Recovery

Recovery

Assume the agent will make mistakes, make them clearly fixable

What it means

Agents will make mistakes, what matters is how fixable they are. Recovery means giving users clear, safe ways to undo actions, correct errors, and guide future behavior. It makes systems feel less brittle and more collaborative.

Why this matters

Without recovery, even small errors can erode trust and stall progress. Clear ways to fix mistakes turn agent failures into moments of learning for both the system and the person using it.

Related patterns

Undo & redo support
This pattern is essential in agentic systems or tools with automation because it provides a safety net. It protects users from unintended consequences and reinforcing their control.
Undo & Redo Support
1

Actions are reversible by default

The interface includes options like Undo or Revert for each automated change, giving users an immediate path to reverse agent decisions.

2

Justification for actions builds trust

A short, plain-language explanation helps users understand the rationale behind changes, reducing confusion and making recovery decisions easier.

3

Multiple levels of recovery available

Users can revert or approve individual changes or apply recovery to all actions at once. This offers both fine-grained control and bulk handling.

Editable outputs
Agents should hand off control. Editable outputs ensure that humans retain authorship and can correct or improve AI-generated content easily.
Editable Outputs
1

Human-in-the-loop decision making

The interface shows multiple alternatives, but waits for the user to select one. This maintains control and avoids premature execution.

2

Language supports co-creation

AI’s phrasing encourages collaboration reinforcing the user as the final authority, not a passive observer.

3

Selected output is not final

Once the user picks an option, the system surfaces editable fields (e.g., dropdowns, input controls) instead of applying the change directly.

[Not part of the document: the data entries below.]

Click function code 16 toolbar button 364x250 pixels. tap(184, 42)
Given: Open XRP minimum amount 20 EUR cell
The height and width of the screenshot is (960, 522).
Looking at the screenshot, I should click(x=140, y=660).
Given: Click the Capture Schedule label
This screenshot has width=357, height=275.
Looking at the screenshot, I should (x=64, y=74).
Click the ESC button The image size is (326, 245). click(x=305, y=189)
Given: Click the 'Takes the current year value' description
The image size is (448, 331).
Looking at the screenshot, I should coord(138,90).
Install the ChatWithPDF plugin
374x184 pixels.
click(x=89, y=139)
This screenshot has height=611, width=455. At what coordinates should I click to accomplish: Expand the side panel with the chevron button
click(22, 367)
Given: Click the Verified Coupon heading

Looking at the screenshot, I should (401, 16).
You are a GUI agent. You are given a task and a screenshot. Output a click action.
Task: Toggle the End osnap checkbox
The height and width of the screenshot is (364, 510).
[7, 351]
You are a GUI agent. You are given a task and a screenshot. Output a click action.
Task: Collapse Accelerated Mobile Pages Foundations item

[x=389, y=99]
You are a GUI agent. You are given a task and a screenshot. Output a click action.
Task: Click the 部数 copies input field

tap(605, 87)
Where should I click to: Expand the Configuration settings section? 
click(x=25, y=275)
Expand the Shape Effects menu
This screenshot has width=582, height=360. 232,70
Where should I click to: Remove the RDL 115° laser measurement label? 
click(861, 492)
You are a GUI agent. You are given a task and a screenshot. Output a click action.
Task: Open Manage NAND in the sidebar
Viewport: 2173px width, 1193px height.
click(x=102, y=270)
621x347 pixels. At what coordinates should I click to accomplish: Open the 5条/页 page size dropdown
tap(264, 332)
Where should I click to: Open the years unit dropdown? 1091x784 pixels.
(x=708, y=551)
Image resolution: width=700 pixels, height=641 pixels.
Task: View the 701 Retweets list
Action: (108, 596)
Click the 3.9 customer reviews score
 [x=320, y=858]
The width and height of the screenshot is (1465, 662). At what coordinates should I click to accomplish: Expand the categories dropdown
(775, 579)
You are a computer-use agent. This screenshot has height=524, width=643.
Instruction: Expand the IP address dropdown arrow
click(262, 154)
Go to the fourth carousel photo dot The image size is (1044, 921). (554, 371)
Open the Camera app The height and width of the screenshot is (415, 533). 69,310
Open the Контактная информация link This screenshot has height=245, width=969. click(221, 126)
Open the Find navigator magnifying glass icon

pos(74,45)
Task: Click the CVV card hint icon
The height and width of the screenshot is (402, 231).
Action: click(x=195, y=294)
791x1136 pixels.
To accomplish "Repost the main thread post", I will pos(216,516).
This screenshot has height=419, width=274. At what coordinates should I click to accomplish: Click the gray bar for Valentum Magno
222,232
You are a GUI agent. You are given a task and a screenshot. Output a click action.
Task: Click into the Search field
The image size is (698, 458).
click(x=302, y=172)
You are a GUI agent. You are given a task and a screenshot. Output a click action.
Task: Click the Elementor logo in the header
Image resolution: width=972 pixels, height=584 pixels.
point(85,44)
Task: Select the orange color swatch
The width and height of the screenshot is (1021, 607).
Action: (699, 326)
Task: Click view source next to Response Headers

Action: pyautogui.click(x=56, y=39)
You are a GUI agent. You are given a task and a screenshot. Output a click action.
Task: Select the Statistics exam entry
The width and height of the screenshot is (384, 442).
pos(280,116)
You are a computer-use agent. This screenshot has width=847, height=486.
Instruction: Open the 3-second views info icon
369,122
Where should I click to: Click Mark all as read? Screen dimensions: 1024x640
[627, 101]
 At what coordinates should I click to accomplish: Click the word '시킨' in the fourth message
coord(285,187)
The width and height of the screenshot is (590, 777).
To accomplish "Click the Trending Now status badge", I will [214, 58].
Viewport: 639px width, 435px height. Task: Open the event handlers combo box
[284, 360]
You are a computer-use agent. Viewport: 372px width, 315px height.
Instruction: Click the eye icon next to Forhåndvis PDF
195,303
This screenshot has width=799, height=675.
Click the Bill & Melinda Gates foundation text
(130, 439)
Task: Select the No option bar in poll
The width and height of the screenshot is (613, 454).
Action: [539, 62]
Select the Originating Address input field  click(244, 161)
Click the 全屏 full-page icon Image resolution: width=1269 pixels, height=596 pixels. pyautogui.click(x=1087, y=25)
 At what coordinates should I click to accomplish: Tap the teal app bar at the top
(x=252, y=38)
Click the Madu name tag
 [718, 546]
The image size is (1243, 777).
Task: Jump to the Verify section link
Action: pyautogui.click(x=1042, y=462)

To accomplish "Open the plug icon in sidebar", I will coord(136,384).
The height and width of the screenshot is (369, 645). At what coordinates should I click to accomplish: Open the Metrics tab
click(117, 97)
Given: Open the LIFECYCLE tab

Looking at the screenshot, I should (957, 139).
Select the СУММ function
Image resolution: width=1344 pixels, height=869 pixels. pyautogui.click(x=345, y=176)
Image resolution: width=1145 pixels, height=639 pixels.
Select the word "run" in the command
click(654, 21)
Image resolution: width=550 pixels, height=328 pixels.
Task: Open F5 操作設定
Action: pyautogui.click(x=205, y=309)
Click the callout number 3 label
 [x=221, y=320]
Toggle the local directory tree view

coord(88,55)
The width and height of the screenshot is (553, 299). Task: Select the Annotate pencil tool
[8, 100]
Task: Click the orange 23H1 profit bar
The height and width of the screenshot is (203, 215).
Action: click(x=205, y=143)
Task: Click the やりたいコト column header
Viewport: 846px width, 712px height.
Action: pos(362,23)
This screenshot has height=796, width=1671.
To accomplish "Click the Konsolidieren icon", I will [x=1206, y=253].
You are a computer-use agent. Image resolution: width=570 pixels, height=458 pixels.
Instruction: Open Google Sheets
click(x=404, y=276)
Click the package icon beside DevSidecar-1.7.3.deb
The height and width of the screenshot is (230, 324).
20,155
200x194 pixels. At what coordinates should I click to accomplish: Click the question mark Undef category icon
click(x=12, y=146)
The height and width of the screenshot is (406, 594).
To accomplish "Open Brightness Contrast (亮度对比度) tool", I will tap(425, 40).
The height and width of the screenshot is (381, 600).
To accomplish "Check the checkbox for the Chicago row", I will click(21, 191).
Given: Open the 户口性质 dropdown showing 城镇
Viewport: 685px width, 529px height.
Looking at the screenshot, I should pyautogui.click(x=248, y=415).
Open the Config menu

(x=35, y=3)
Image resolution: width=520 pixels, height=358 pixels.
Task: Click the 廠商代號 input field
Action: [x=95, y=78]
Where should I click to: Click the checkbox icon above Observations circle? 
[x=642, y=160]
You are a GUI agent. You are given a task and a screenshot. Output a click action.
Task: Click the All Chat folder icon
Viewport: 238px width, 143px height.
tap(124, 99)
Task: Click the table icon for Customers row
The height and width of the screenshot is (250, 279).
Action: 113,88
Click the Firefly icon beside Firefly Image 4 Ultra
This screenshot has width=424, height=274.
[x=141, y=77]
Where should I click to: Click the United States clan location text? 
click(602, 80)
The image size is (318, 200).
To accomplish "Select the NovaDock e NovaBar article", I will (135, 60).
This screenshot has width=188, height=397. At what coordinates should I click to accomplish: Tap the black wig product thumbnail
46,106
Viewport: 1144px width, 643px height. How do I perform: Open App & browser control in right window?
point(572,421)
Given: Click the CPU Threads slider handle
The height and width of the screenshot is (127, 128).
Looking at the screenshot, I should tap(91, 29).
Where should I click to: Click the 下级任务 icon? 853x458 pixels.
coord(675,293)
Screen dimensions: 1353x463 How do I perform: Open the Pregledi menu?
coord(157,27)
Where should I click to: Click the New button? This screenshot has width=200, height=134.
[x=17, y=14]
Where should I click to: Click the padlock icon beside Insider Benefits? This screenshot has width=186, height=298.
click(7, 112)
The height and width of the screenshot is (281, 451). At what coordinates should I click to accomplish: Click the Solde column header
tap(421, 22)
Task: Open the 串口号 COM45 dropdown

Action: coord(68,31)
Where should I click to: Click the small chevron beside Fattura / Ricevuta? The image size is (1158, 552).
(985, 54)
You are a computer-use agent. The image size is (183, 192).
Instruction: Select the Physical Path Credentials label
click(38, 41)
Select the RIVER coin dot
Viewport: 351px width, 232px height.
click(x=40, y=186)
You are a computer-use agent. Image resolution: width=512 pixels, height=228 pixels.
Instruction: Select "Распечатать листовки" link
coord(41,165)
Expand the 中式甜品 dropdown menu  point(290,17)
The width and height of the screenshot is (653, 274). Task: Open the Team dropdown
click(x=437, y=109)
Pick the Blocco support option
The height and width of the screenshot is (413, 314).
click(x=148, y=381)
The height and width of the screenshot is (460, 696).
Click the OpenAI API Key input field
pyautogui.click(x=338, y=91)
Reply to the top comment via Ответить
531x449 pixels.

This allows precise customization.

Safe defaults
Defaulting to conservative actions prevents harm and sets user-friendly expectations, particularly in early use or high-risk environments.
Safe Defaults
1

Builds trust through predictable, gradual control

Safe, consistent defaults help users gain confidence and expand control at their own pace.

2

Activation/Deactivation requires explicit user intent

Features that could affect security or behavior are opt-in only. This ensures users can explore safely and expand functionality on their terms.

Escalation paths
Agents should never trap users. Providing clear escape routes to human assistance or manual control is vital for safety and trust.
Escalation Paths
1

Manual input and escalation always available

Users can directly provide input or ask their own questions at any time, ensuring they remain in control and can override or guide the agent when needed.

2

Clear option to proceed independently

The “Go to terminal” button offers an immediate escape route, users can skip the assistant and take action themselves without friction or waiting for approval.

How to implement

Design agents to offer fallback options or manual alternatives instead of total failure
Use feedback from failure and recovery experiences to continuously improve system behavior
Make recovery options easy to find, context-sensitive, and layered from simple to advanced controls

Common pitfalls

Failing to learn from recovery events
Failing to analyze recovery patterns can lead to repeated mistakes, missing the opportunity to learn from user corrections and improve AI performance over time
Lack of granular control
Using only high-level revision features frustrates users who want to undo specific AI actions without losing their own work, missing the need for precise, collaborative recovery
Inconsistent recovery experiences
Recovery mechanisms that work differently across different parts of the system confuse users and create cognitive overhead.
Unclear recovery guidance
Users need clear explanations and recovery options when things go wrong. Vague errors and unclear paths lead to frustration and reduced trust.